Liz’s Review: Howling Village (Popcorn Frights 2021)

ATMOSfx! Woo!
★★★★ out of ★★★★★

Fans of classic J Horror rejoice! Howling Village takes you back to that golden age and your guide is J Horror master and Ju-on creator Takashi Shimizu.

Directed by Takashi Shimizu

Ah the 1990s…sometimes referred to as “the last great decade” but normally that is not the phrase coined when talking about the horror movies of the ’90s… unless you are talking about J Horror. Before the ubiquitous streaming services we have today, fans had to hunt down DVDs that had sketchy subtitles and varying quality but the amount of content was massive! Cure, Ringu, Audition are films that still end up on “top horror movies of all time” lists. As we rolled into the 2000’s the wave kept bringing more scares and even bigger hits and Ju-on: The Grudge and the series of sequels and remakes that followed may have been the biggest of all. Now, writer and director Takashi Shimizu is back with a new tale of terror, Howling Village.

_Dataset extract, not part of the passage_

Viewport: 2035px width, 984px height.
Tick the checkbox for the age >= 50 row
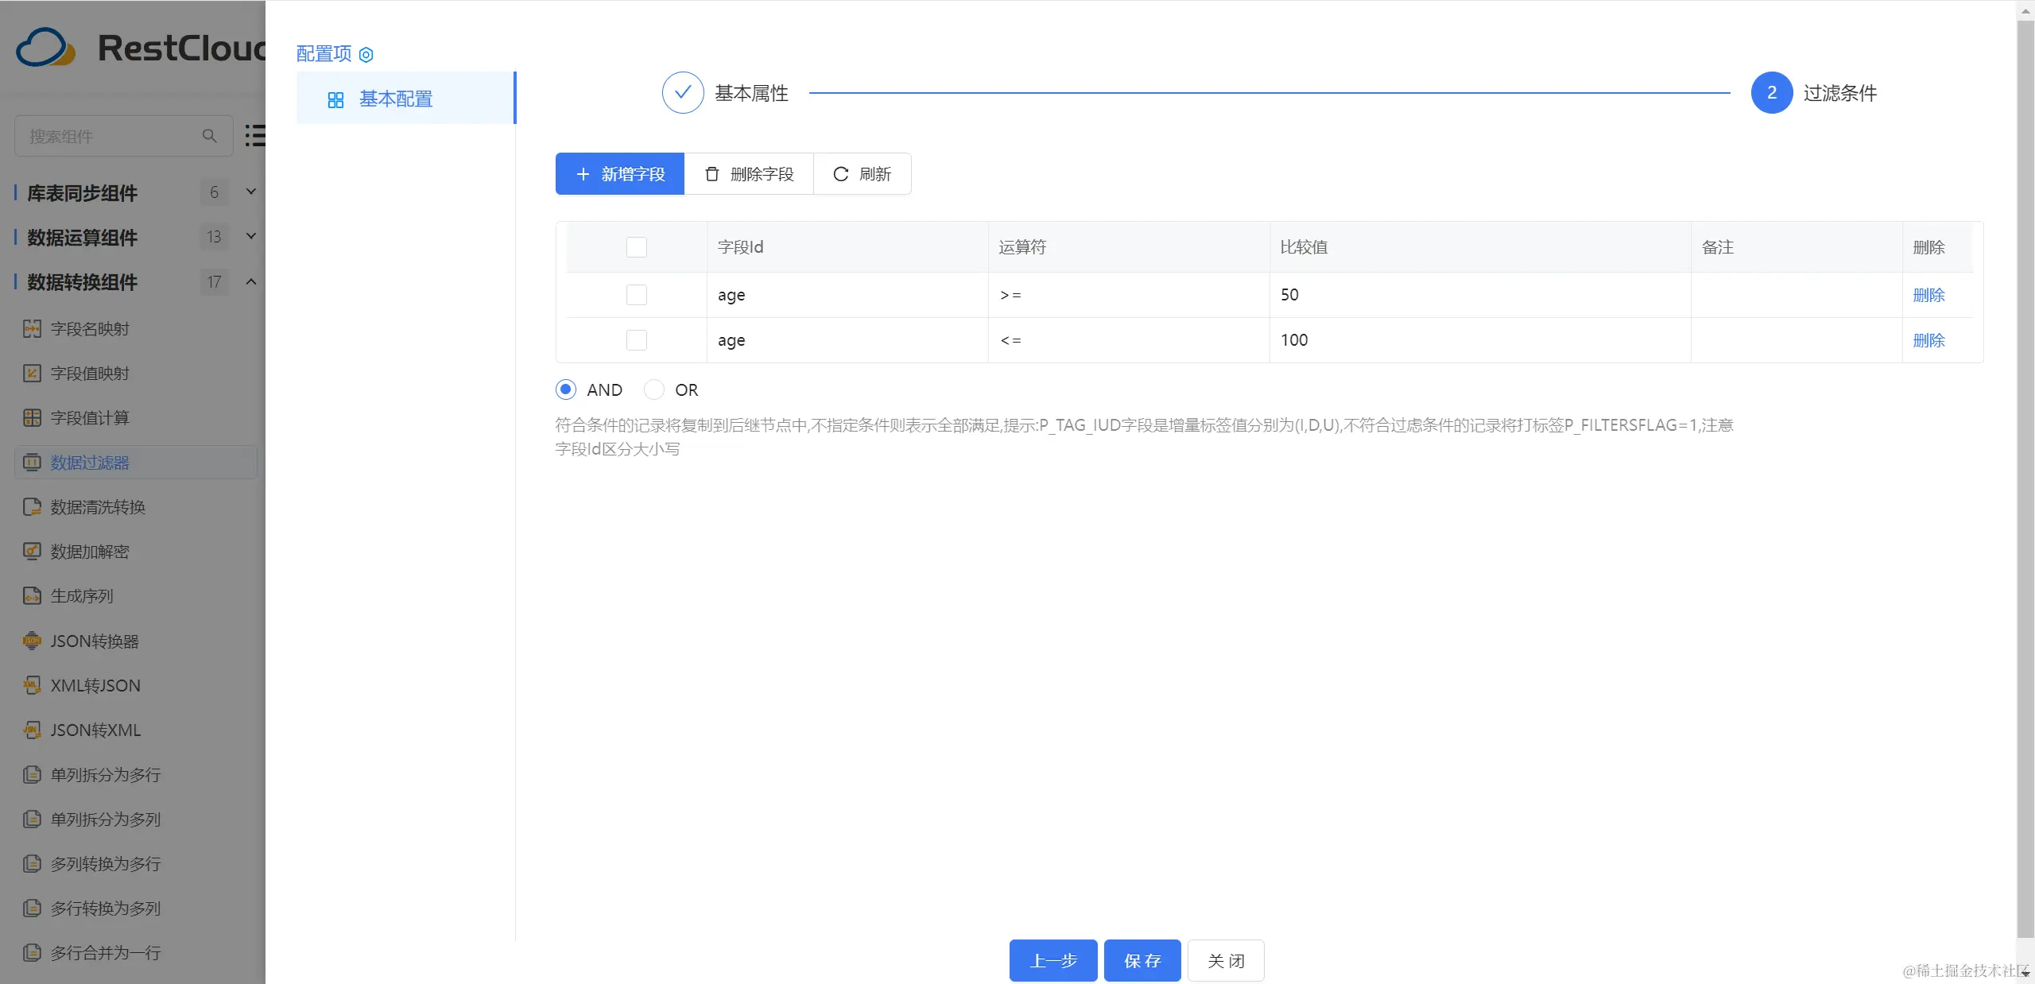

The film opens as a young couple Akina (Reiko Takashima) and Yuma (Ryôta Bandô) are attempting to visit the scariest “Spirit Spot” in Japan: The Howling Village. To get there they have to wait by a cursed phone booth that rings at 2 am and invites you to proceed through a very creepy tunnel that leads into Howling Village, a town that mysteriously disappeared in the 1940s.

In the village, Akina has an experience so terrifying that it leaves her practically catatonic, only able to mutter the words to a very strange song about sealing up the secrets of the past. Worried about his girlfriend, Yuma calls his sister and psychotherapist Kanata Morita (Ayaka Miyoshi) to help but she’s unable to diagnose Akina before she takes her own life (in the most J Horror of suicides) rather than live with what she’s seen.

Yuma, Kanata, and their little brother Kota (Hinata Kaizu) set out to enter the Howling Village to learn what drove Akina to take her own life but end up unraveling a terrifying story that also unlocks the history of their own family.

Howling Village hits all the beats that I love about J Horror but it also has its pitfalls- mainly that the runtime is excessive and there is so much exposition that what could have been a streamlined plot gets convoluted by all the storylines. Regardless, I cozied so easily right back into the vibe of the ’90s that 1 of my 4 rating stars may just be for nostalgia.

Howling Village had its US premiere at Popcorn Frights and will be available on VOD platforms on August 17, 2021.